Recentemente foi publicada a instrução normativa nº 18, que se encontra em vigor desde novembro de 2001, e estabelece índices para os vírus X (Potato virus X – PVX) e S (Potato virus S – PVS) que foram considerados muito baixos pelos países exportadores de sementes para o Brasil. Vale lembrar que esses vírus nunca apareceram em incidências detectáveis, nos campos brasileiros de produção de sementes, e só foram inseridos na tabela de pragas não quarentenárias regulamentadas porque alguns países, que passariam a exportar sementes para o Brasil, costumam trabalhar com altos índices de PVX e PVS em suas sementes. Sabe-se que esses vírus podem causar perdas significativas, principalmente se associados a outros vírus que estão presentes em nossas lavouras, como o PVY. Portanto, deve-se considerar se convém ao Brasil aumentar os índices de PVX e PVS em suas sementes, para aceitar sementes de má qualidade de outros países, ou se esses países devem se adequar para vender ao Brasil as sementes com a qualidade que o bataticultor precisa. O Canadá, que não foi capaz de exportar sementes para o Brasil no início de 2002, por não ter material compatível com os índices previstos na portaria nº18, já se adaptou e deverá enviar sementes para o Brasil nesse final de ano. Portanto, o produtor brasileiro não deve se intimidar com os “maus pressentimentos” dos comerciantes que afirmam que, caso o Brasil insista em adquirir material com baixo índice de patógenos, não encontrará fornecedor no mercado internacional. Aliás, na sua tão propalada mudança de paradigma, um importante componente que deve ser considerado pelos bataticultores é a coragem de fazer valer os seus direitos, eliminando a crença de que não interessa aos outros países vender para o Brasil, caso ele seja exigente, porque ele representa apenas uma pequena fatia do mercado internacional. Essa é uma das mais hábeis artimanhas do mais forte para garantir o mercado entre os mais fracos, ou seja, a imposição através do medo.

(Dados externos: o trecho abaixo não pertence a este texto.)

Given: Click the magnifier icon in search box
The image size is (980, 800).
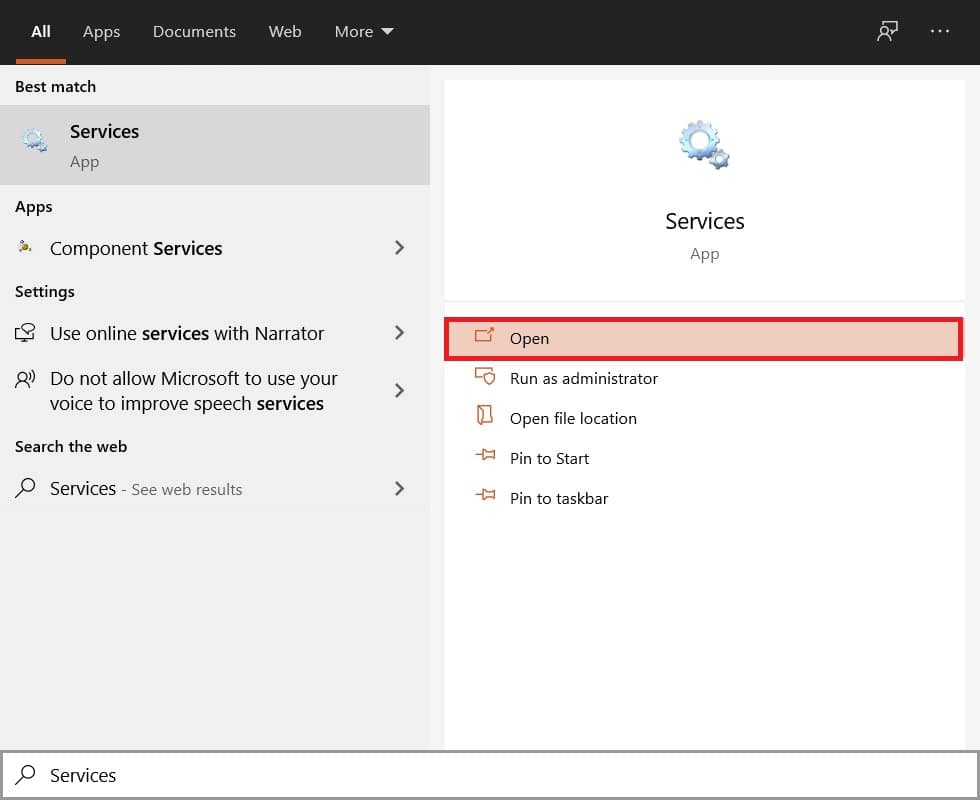Looking at the screenshot, I should (27, 775).
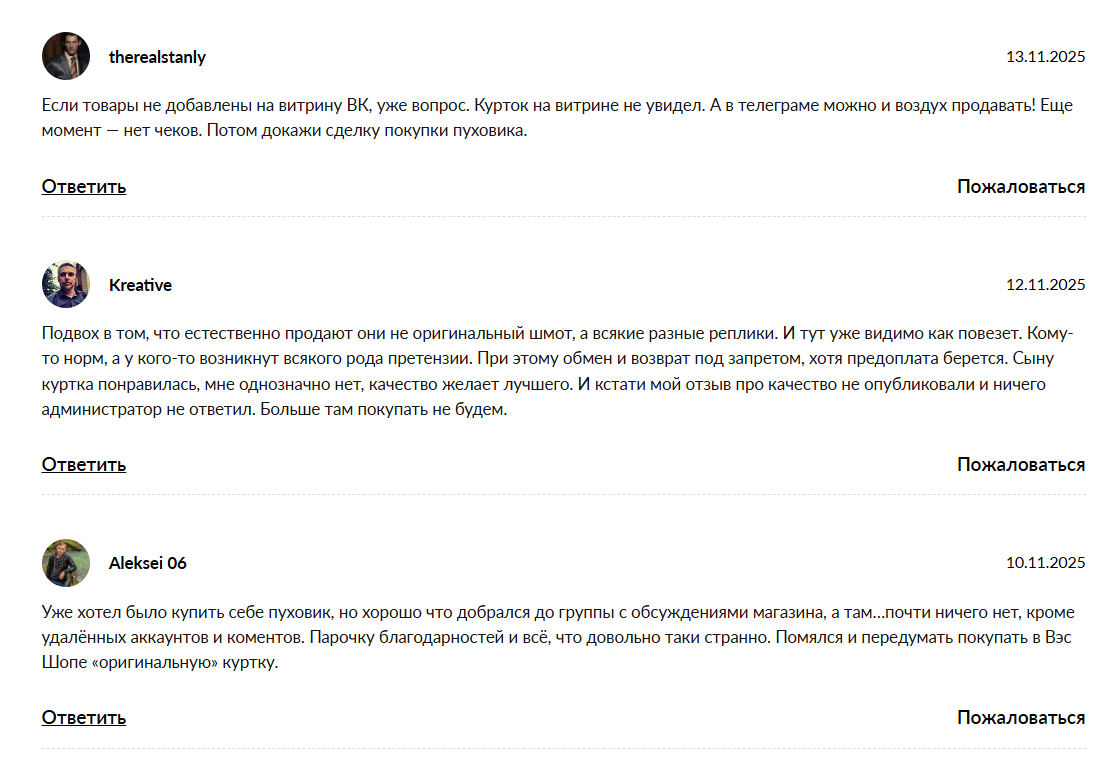
Task: Click Ответить below Aleksei 06's comment
Action: coord(84,717)
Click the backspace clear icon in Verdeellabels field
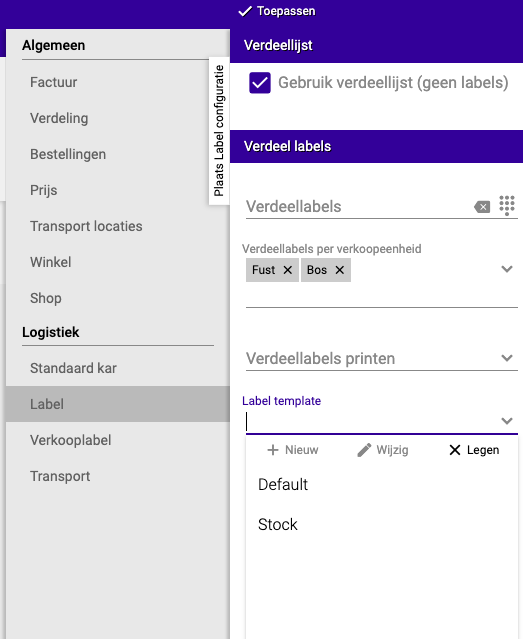 (482, 207)
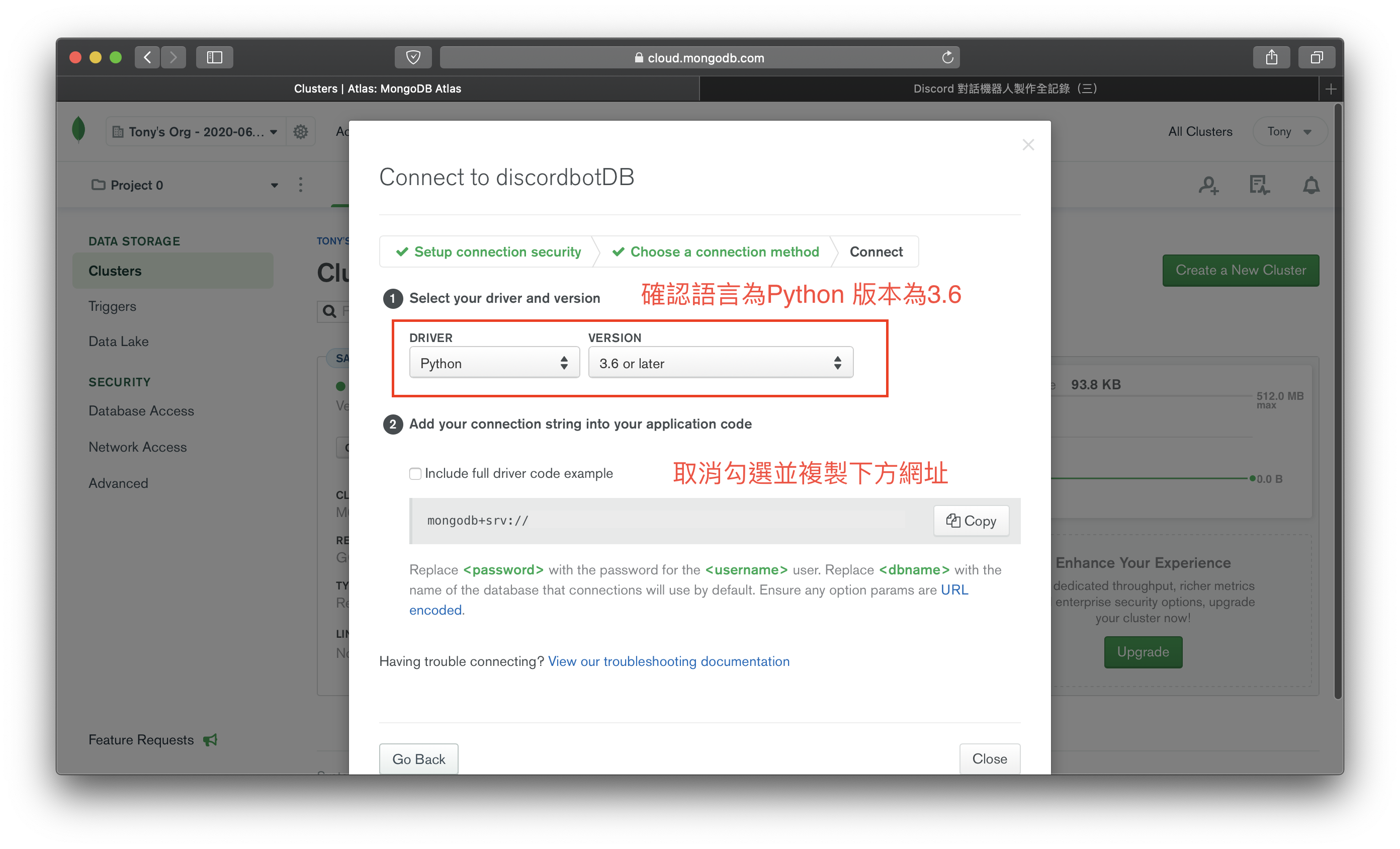Open the 3.6 or later version dropdown
Viewport: 1400px width, 849px height.
(x=720, y=363)
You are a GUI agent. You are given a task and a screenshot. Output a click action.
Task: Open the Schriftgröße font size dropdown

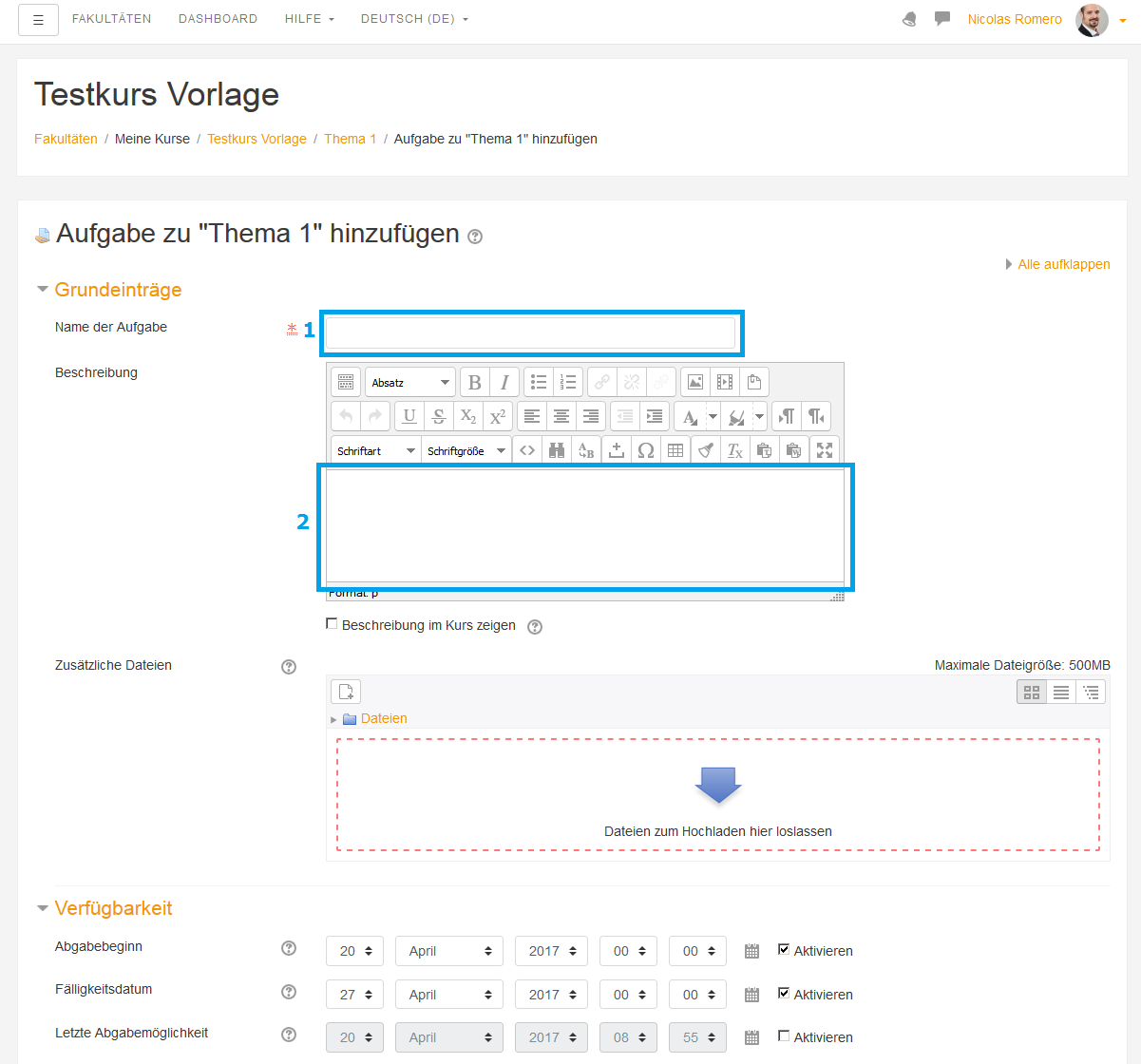tap(466, 451)
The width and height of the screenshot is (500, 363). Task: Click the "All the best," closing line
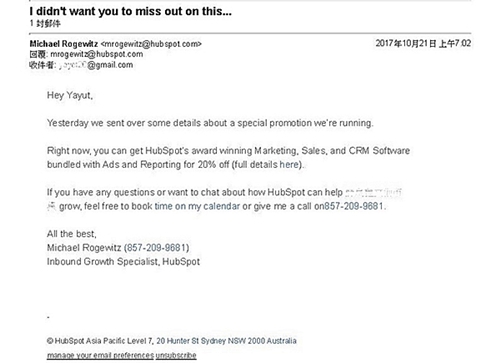(x=72, y=234)
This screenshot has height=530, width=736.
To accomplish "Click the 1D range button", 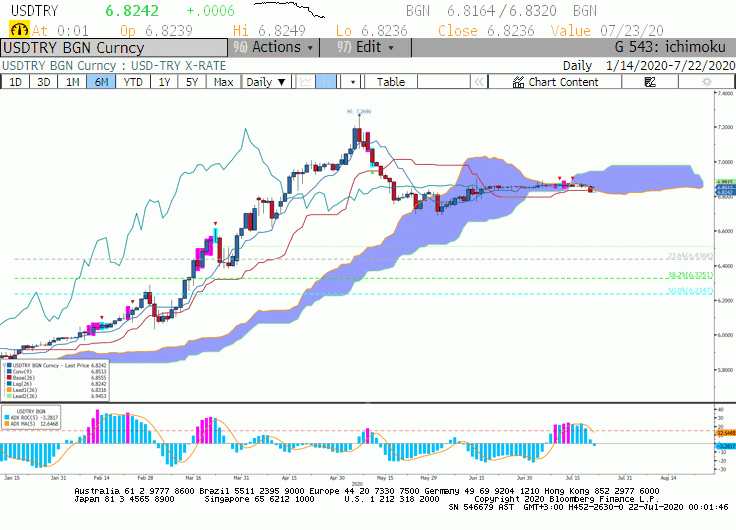I will [x=15, y=82].
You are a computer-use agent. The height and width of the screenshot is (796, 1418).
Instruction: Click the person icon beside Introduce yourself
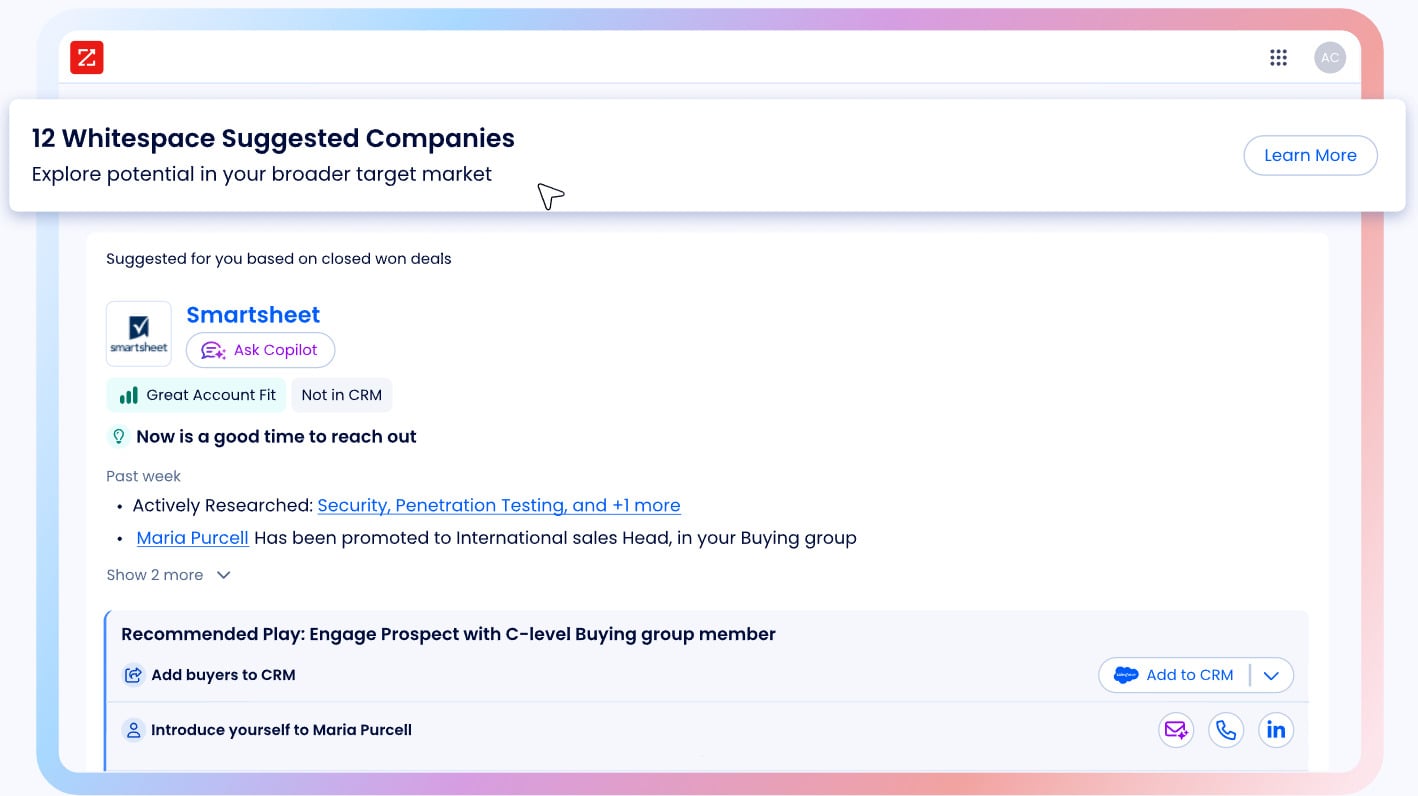pos(133,730)
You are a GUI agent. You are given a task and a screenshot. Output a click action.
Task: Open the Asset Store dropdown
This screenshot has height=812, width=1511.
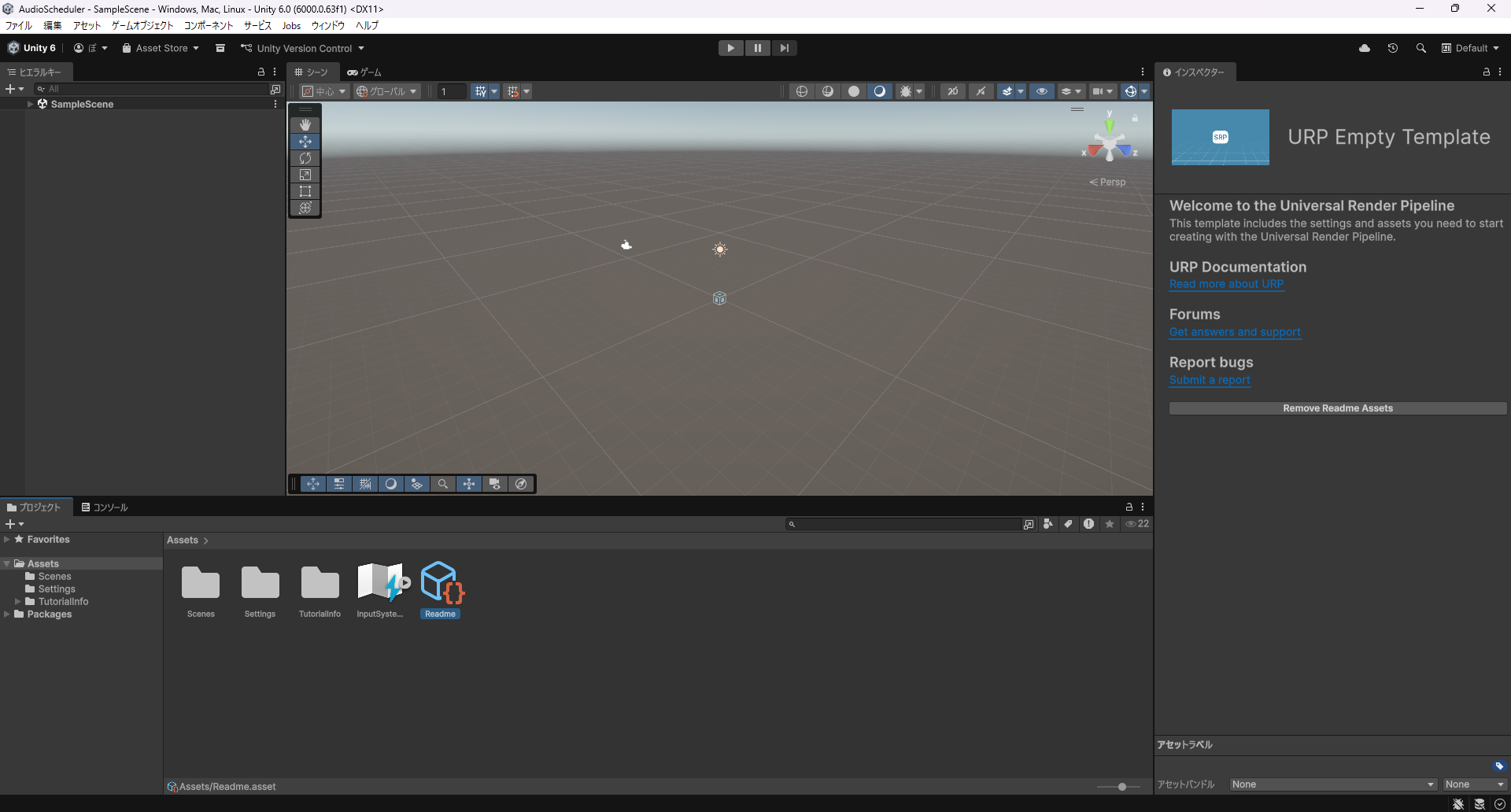[161, 48]
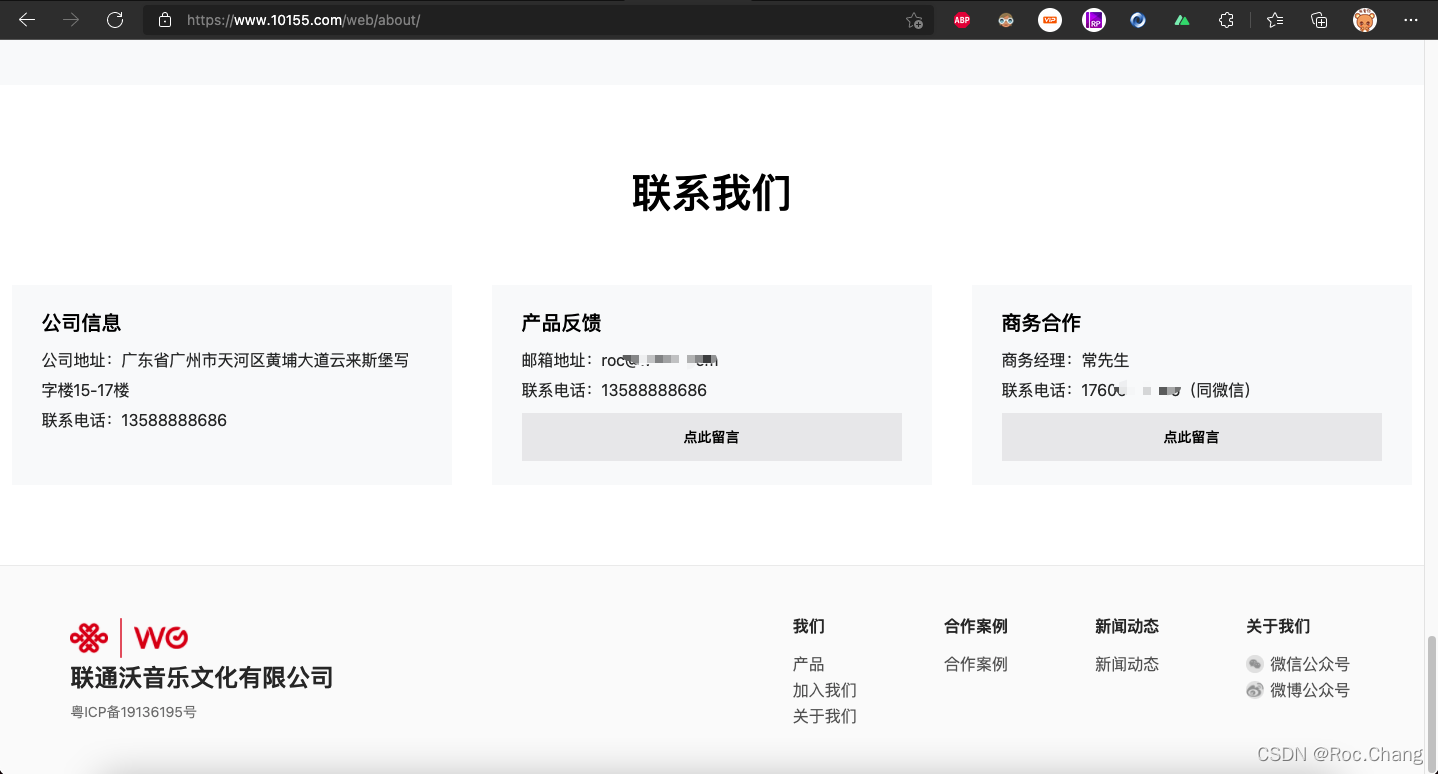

Outra medida fundamental que deve ser tomada pelo bataticultor é monitorar a qualidade das sementes que ele recebe do exterior. Investir nessa monitoração significa muito mais do que um gasto extra para o produtor: é a garantia de que ele não será enganado, conforme acontece freqüentemente. Se isso não puder ser feito da forma prevista na portaria nº 18, deve-se estudar urgentemente medidas alternativas, porém eficazes.

Um país como o Brasil, com o tamanho e os recursos que possui, e com a extrema capacidade adaptativa do seu povo, não precisa se submeter a determinados tipos de pressão. Pois com toda a certeza, para ser o país do futuro, primeiramente temos de ser o país do presente, que respeita e se faz respeitar.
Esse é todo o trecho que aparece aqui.